#mlpack on 2016-05-02 — irc logs at libera.irclog.whitequark.org

2015-01-15 23:05 verne.freenode.net changed the topic of #mlpack to: http://www.mlpack.org/ -- We don't respond instantly... but we will respond. Give it a few minutes. Or hours. -- Channel logs: http://www.mlpack.org/irc/

03:59 Nilabhra has joined #mlpack

04:40 govg has joined #mlpack

05:18 Mathnerd314 has quit [Ping timeout: 268 seconds]

05:21 Mathnerd314 has joined #mlpack

05:31 Mathnerd314 has quit [Ping timeout: 268 seconds]

06:01 govg has quit [Quit: leaving]

06:01 govg has joined #mlpack

10:33 nilabhra_ has joined #mlpack

10:36 nilabhra_ has quit [Remote host closed the connection]

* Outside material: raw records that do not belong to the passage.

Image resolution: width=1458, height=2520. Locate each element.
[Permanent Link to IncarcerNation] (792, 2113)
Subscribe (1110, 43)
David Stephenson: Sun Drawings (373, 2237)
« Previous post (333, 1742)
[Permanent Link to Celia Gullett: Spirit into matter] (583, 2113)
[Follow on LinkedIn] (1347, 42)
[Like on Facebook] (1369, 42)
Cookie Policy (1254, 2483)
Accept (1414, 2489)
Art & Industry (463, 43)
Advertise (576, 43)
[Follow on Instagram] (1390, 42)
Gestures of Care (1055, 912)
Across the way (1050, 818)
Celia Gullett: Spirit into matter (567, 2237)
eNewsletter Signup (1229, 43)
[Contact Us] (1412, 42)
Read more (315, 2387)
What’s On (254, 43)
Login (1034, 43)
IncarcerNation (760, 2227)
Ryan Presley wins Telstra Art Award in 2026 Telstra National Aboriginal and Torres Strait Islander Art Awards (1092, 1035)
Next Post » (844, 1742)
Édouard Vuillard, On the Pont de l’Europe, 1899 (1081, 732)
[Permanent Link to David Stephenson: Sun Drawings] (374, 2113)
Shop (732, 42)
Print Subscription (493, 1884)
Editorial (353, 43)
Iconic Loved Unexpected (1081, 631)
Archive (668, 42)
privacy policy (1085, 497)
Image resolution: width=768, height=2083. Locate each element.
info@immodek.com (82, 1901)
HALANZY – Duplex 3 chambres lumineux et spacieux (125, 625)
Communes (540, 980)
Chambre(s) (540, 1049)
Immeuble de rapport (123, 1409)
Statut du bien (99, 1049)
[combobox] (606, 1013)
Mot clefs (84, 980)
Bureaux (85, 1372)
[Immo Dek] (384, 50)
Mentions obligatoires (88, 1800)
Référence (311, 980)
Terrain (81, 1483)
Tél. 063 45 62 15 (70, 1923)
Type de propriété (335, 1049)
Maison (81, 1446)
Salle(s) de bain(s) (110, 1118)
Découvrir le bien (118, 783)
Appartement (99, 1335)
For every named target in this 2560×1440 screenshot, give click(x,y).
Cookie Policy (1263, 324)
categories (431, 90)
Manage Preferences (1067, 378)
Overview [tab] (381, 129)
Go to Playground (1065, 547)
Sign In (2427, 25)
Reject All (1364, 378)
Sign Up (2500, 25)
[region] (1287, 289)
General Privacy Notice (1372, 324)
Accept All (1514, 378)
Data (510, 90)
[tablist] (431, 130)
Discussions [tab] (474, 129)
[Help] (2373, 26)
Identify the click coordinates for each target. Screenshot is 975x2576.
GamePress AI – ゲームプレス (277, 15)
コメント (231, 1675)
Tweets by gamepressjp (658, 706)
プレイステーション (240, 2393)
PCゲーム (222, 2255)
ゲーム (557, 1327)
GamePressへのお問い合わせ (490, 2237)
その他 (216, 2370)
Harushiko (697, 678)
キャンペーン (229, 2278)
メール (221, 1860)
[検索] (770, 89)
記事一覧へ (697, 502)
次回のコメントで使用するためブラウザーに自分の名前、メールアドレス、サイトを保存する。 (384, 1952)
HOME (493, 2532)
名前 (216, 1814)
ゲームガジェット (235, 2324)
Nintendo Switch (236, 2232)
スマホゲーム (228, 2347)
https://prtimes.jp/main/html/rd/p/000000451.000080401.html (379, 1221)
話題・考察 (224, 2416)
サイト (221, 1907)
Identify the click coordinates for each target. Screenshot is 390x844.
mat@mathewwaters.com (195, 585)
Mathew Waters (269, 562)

10:37 Nilabhra has quit [Ping timeout: 276 seconds]

10:53 tham has joined #mlpack

11:07 govg has quit [Ping timeout: 260 seconds]

11:19 govg has joined #mlpack

12:03 govg has quit [Quit: leaving]

13:11 Nilabhra has joined #mlpack

14:07 Mathnerd314 has joined #mlpack

15:02 < rcurtin> mentekid: I did some benchmarking of the LSH improvements in #623; here's what I found on a handful of datasets:

15:02 < rcurtin> (with default parameters)

15:03 < rcurtin> miniboone dataset (50x130064) -- master 43.155s, improved 32.944s

15:03 < rcurtin> pokerhand dataset (10x1025010) -- master 1684.4s, improved 1182.6s

15:04 < rcurtin> phy dataset (78x150000) -- master 81.3s, imrpoved 104.9s

15:04 < rcurtin> corel dataset (32x37749) -- master 9.9s, improved 15.3s

15:05 < rcurtin> my best thought at the moment is, arma::unique() can be slower than the previous array approach for smaller datasets, but as the dataset gets larger unique() is a faster approach

15:06 < rcurtin> and regardless of dataset size I'm pretty certain the unique() approach will use less RAM

15:07 < rcurtin> I'm trying to think if maybe there is another solution than arma::unique()... the goal is to collect all the unique indices of LSH reference point candidates

15:08 < rcurtin> maybe, do you think it makes sense to use a hash table-like structure?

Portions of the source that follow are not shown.